Risk Advisory

Assess, manage and mitigate risk in all its forms

Financial, technological, regulatory and operational risk is inevitable, but organizational harm from inadequately managing that risk is highly preventable. 

At CFGI, our Risk Advisory experts have extensive experience helping organizations optimize the many facets of risk management. 

How CFGI helps

We can assist with internal audits, interim management and staff augmentation, compliance, internal controls, process assessments and countless more risk management solutions.

Some of the core risk advisory services we provide include:   

SOX compliance and internal audit

We have supported hundreds of SOX implementations and have provided ongoing support for those implementations. We deliver outsourced and co-sourced SOX and Internal Audit services, COSO mapping, and more. Our Big 4 background gives us the perfect context and knowledge to provide you SOX and Internal Audit support that will be relied upon by your external auditors, reducing your audit fees.

Risk management

We provide assistance with enterprise risk management (ERM) to build out an effective Internal Audit charter and ensure the audit universe is comprehensive and responsive to the risk your organization faces. We can also conduct financial, IT, operational and fraud risk assessments to help your organization make strategic operational decisions.

Interim management and staff augmentation

We supply highly skilled interim management services for roles including Chief Audit Executive, Director of Internal Audit, and finance and IT staff augmentation.

Integration support

Together with our IT Risk Advisory team members, we aid in system and application selection and provide implementation support. We also help with the cross-functional aspects of managing risk across systems, including vendor risk assessments, project management, governance, acquisition integration and more.

Governance, risk and compliance

We support GRC implementations and help your organization with vendor due diligence. We also provide guidance and oversight in the development of policies and procedures.

Process improvements

Our risk, operations, finance and IT experts perform enterprise-wide assessments of the people, processes, technology and organization. We supply strategic support for executive management in improving their processes to comply with regulations or reduce risk. We also assist with Robotic Process Automation (RPA) compliance and blockchain strategy and compliance. See our RPA and Finance Transformation services on the many other ways we support process improvement at our clients.

SOC 1 and SOC 2 reports

We assess SOC 1 and SOC 2 report readiness, and we provide an extensive review of reports once drafted.

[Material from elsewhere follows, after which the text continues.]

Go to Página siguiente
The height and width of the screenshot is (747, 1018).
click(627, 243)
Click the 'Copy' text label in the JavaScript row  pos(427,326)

We provide audit committee and management training as well as education on governance, risk management and internal controls. Our IT Risk Advisory counterparts can also provide training in transformative technology areas for senior management such as blockchain, or in critical areas like cybersecurity or data privacy. 


It takes a special type of Risk Advisory team to adequately identify, assess, manage and mitigate risk across the entirety of an organization’s people, processes and technologies. 

CFGI delivers that team.

Our experts work closely with organizational stakeholders and external auditors to provide synergistic Risk Advisory solutions that minimize risk exposure and maximize the efficiency and performance of mitigation strategies.